Excerpted text >>
In Questions (Part 2)

In Questions (Part 2)

Beautiful, is such a lousy way to describe me; Ijeoma Umebinyuo

(If you haven;t read the first part of this, click here)

“…But because words remain unchanged; feeding the broken hearts, calming the racing hearts, and unveiling the darkness within, here are a few questions I am taking time to answer…”

1. How often do you read/write?

Since quarantine, I have been struggling with reading. Why? I have no idea. Maybe I have grown lazy. Maybe I have lost the intrigue that drives me into books. Maybe I have lost the quest for stories, because the more I dig, the more I realize just how much baggage the world carries, and it weighs heavily on me.

Recently, it occurred to me that maybe I am not reading as much because I no longer have anything I am running away from. I am not allowing anyone to bother me. I am not chasing things out of my reach. I am not filling my head with too much clutter that only reading can clean. I am not running away from my being; my emotions and myself.

I am in a clear space; with clarity of mind.

I have read only two books since quarantine, Ghana Must Go, and The Boy who Harnessed the Wind, both because they were books of the month in my book club, and those people can undress you with words if you fail to read the book.

Data >>

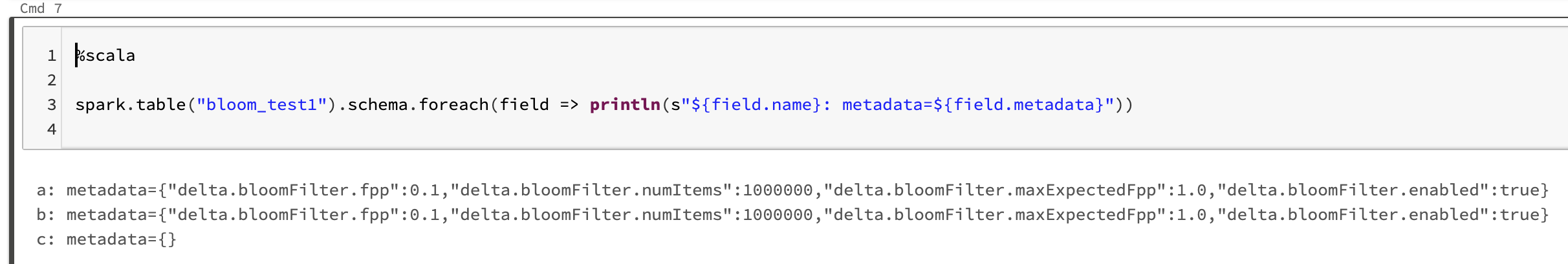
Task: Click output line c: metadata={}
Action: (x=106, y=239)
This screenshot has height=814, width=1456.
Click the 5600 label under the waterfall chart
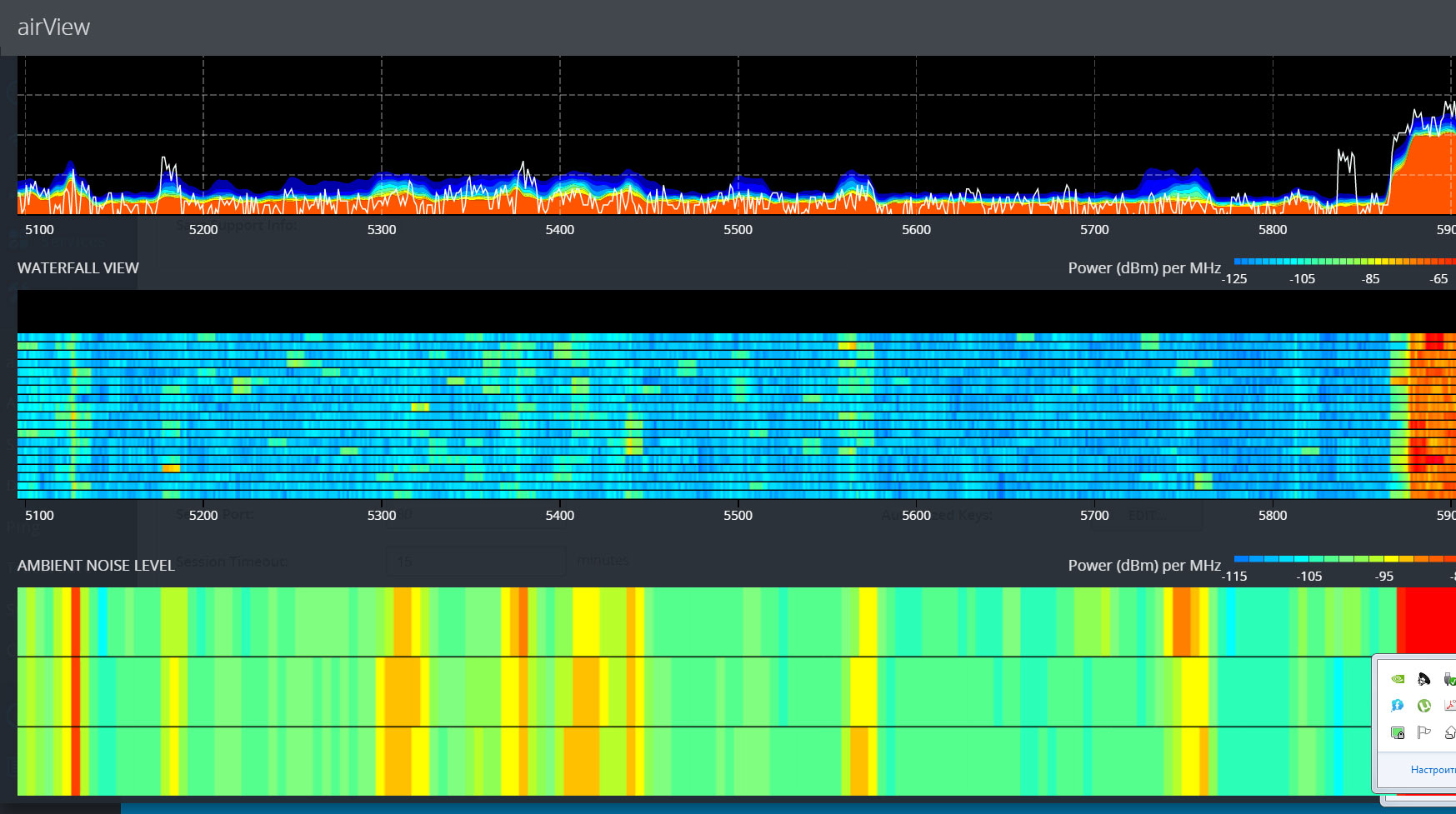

Exercise task >> Condense the paragraph of the blog post above that begins "Recently, it occurred to me" into a shorter version that keeps its main points.

Full response >> I recently realized I may be reading less because I'm no longer running from anything. I'm not letting anyone bother me, chasing what's out of reach, cluttering my head with what only reading can clear, or fleeing my own emotions and self.